_ЧТО ДЕЛАЕМ_.
[1] Перепишите часть отрывка: начните с места, где стоят слова «По той же причине», и остановитесь после слов «страстей (SVFII, 876).».
[2] Почему, по словам стоиков в отрывке, боль не может убить добропорядочного человека?
[3] Выпишите из отрывка все ссылки в скобках, где указано название сочинения, вместе с названием и номером места.

_ОТРЫВОК_.

◇ ◇ ◇ ◇ ◇ ◇ ◇

История патристической философии - Клаудио Морескини
Шрифт:
Интервал:
Закладка:
«Однако стоики считают, что все страсти, обуревающие душу, проистекают как результат человеческого решения или суждения. А потому они определяют их предельно сущностным образом с той целью, чтобы дать понять не только то, насколько они вредоносны, но также и то, до какого предела они и нам подвластны» («Тускуланские беседы», IV 7).
Подобно тому как Юлиан утверждает («Незавершенное сочинение против Юлиана», III, 114), что человек на основе своей свободы может всегда не только взойти к добродетели, но и стать причастным злу, так и Цицерон упоминает о том, что, согласно стоикам, болезни поражают наше тело иным способом, чем perturbationes поражают душу. И действительно, в то время как болезнь тела может проявиться и без нашего на то согласия, такого не наблюдается в случае возмущения души страстями, поскольку причина страстей коренится в нас самих:
«Состояние души отлично от состояния тела, поскольку души, если они здоровы, не могут искушаться со стороны болезни в противоположность телам — и невзгоды, ущербляющие тело, могут приключиться без нашей вины, в отличие от невзгод. ущербляющих душу: ибо в ней все болезни, все треволнения проистекают от страха руководствоваться разумом» («Тускуланские беседы», IV 14).
По той же причине стоики заявляют, что боль не может убить добропорядочного человека, так как «тонус» его души превосходит в своем напряжении «тонус» страстей (SVFII, 876).

◇ ◇ ◇ ◇ ◇ ◇ ◇

_ИСХОДНЫЕ ДАННЫЕ_.
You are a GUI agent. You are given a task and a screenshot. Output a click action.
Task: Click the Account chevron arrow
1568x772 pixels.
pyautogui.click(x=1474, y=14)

◇ ◇ ◇ ◇ ◇ ◇ ◇

_ОТВЕТЫ_.
[1]
По той же причине стоики заявляют, что боль не может убить добропорядочного человека, так как «тонус» его души превосходит в своем напряжении «тонус» страстей (SVFII, 876).

[2] Потому что «тонус» его души превосходит в своем напряжении «тонус» страстей.

[3]
«Тускуланские беседы», IV 7
«Незавершенное сочинение против Юлиана», III, 114
«Тускуланские беседы», IV 14